THE family of a teacher killed in a car crash have told how her death has left “a huge void in all our lives which will never be filled.”
They were speaking after the driver whose car smashed into Lorna Grant’s vehicle, as the former drove home from a birthday party with five children, was given 300 hours community service.
Jacqueline Davidson’s Volvo people carrier collided with Ms Grant’s Renault Clio on the A92 near Cupar on August 29, 2010.
Thirty four year-old Ms Grant, who worked in Dundee and is the daughter of local retired doctor Bob Grant, died in hospital four hours after the crash in which two of the children were also badly hurt.
At Cupar Sheriff Court on Thursday, Davidson was also banned from driving for three years and nine months.
Sheriff Charles McNair told her: “This was a tragic case.
“It caused tragedy for Ms Grant and her family.
“She was driving in a perfectly proper manner and you crossed the carriageway and collided with her.
“I don’t think we’ll ever know why you did that.
“Balancing the seriousness of the offence and your personal circumstances is an extremely difficult exercise.
“Nothing I do today can bring Lorna Grant back and make things any better for her family.”
Davidson, 48, of Broughty Ferry, pleaded guilty to causing Ms Grant’s death by careless driving.
Iain Duguid QC, defending, said Davidson had been “tortured” by what had happened.
He said extensive tests suggested she might have suffered an epileptic fit, or that prescribed and over-the-counter drugs she was taking might have combined to cause a blackout.
He added that she was breathalysed and was not over the limit and was not speeding.
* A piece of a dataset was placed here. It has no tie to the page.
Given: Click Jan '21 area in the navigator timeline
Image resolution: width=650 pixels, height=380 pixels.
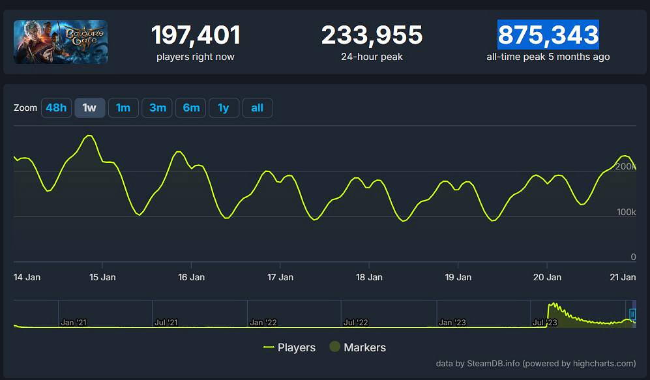Looking at the screenshot, I should 73,322.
Mr Duguid went on: “She was driving on the wrong side of the road, and she has no explanation for it.
“Mrs Davidson has never driven a car since, has never returned to any kind of employment, has been under treatment by psychologists, and has been suffering nightmares and flashbacks.
“She had been a driver for 28 years without a single blemish.”
In a statement, Ms Grant’s family said: “We are relieved that the legal case is now concluded - the long wait of 20 months to reach this point has only served to add to our distress.
“Lorna’s many talents, love of walking and of the outdoors, along with her passion for travel, Spain and the Spanish language, enriched our lives.
“The possibility was raised in court that a combination of prescribed antidepressant medication, taken in conjunction with migraine medication bought from a pharmacy, contributed to this crash.
“There appears to be limited knowledge regarding the effect of such drug combinations on the safety of driving. We believe this is an issue that merits further research.
“This tragic accident has affected the lives of many people.
“The outcome of the court case can change nothing.
“Lorna’s death has left a huge void in all our lives which will never be filled.”